> PROBLEM TO SOLVE: Print the data below exactly, but only the lines from the one containing "Where should I click to: Open the Cardano" down to the one containing "Task: Disable Update", inclusive.

Stored items
......

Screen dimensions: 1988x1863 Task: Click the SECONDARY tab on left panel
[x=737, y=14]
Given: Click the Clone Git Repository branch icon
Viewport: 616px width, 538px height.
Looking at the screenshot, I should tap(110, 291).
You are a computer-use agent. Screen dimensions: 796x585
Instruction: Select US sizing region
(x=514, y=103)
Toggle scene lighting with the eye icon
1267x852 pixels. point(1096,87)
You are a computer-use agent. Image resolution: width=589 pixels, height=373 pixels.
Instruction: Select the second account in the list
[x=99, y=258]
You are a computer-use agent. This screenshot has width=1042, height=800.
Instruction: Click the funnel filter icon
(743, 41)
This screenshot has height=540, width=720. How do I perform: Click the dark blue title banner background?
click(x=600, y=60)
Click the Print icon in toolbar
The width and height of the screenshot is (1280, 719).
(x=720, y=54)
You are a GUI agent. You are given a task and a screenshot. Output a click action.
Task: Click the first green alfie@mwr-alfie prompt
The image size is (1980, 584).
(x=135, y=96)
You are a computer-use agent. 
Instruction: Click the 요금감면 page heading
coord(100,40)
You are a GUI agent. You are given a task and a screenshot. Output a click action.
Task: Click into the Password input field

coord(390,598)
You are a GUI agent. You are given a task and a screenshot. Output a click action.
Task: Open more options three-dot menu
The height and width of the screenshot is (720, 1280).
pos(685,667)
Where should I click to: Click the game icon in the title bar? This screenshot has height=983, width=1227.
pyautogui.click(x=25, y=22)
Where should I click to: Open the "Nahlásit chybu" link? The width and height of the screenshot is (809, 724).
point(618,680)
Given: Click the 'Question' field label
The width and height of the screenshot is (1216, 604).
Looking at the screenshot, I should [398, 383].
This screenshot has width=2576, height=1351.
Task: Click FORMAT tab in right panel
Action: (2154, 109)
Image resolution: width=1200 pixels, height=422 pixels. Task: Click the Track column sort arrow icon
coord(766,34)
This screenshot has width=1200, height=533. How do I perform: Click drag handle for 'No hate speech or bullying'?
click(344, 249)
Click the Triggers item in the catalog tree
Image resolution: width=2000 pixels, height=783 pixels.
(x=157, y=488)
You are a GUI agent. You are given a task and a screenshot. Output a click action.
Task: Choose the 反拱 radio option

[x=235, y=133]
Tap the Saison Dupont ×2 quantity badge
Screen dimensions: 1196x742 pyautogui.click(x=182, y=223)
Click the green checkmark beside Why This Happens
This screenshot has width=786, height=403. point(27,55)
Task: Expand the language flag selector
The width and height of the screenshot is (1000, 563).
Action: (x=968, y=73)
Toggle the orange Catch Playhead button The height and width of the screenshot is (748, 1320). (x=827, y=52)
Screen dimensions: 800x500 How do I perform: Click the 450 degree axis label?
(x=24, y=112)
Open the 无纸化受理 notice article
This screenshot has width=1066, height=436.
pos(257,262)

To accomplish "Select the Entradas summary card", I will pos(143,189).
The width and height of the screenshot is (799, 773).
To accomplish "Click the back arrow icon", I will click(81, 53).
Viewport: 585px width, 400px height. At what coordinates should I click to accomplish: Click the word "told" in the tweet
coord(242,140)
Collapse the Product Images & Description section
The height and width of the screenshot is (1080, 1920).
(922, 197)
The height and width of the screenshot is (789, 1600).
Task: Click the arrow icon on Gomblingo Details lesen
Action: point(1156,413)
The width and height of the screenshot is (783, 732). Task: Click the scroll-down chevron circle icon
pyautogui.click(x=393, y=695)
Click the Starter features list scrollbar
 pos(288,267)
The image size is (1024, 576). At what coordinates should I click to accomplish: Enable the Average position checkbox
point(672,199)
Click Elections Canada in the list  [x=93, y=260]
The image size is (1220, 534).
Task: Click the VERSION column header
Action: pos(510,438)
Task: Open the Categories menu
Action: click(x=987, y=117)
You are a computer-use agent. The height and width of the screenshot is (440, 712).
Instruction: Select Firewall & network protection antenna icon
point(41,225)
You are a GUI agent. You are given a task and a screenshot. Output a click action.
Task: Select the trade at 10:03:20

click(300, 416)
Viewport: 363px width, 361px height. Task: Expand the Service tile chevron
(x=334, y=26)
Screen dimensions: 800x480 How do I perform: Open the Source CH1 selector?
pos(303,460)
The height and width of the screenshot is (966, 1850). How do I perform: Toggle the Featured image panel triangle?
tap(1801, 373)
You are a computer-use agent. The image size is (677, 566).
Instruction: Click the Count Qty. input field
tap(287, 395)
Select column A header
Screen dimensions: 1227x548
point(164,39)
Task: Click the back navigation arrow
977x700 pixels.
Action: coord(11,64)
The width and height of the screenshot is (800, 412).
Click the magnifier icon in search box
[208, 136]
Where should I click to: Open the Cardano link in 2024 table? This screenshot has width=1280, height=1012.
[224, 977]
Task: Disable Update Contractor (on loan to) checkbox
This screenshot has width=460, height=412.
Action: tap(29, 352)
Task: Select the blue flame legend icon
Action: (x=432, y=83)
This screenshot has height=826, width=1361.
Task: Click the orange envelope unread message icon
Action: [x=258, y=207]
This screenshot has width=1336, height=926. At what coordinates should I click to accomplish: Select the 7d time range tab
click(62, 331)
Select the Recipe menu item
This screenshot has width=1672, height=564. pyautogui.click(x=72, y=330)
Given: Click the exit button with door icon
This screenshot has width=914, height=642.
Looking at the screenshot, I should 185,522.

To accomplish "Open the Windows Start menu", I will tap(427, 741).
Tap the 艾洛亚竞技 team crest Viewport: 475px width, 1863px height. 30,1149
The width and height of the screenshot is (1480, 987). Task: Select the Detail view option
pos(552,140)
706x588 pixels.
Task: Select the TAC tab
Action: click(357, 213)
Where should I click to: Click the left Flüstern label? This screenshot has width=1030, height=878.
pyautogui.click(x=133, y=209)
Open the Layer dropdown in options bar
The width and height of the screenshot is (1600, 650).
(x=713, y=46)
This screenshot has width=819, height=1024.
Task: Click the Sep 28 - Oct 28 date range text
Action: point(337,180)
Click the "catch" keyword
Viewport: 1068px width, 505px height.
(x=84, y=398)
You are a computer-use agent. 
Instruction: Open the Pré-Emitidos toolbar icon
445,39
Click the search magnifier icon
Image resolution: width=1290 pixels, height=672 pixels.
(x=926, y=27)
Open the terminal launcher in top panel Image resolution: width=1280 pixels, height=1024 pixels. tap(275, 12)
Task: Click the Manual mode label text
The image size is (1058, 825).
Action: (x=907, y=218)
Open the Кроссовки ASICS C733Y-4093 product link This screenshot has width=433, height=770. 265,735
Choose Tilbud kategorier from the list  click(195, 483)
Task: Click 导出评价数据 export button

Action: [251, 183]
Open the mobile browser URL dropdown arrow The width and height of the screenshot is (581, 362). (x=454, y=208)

......

> PROBLEM SOLUTION:
Where should I click to: Open the Cardano link in 2024 table? This screenshot has width=1280, height=1012.
[224, 977]
Task: Disable Update Contractor (on loan to) checkbox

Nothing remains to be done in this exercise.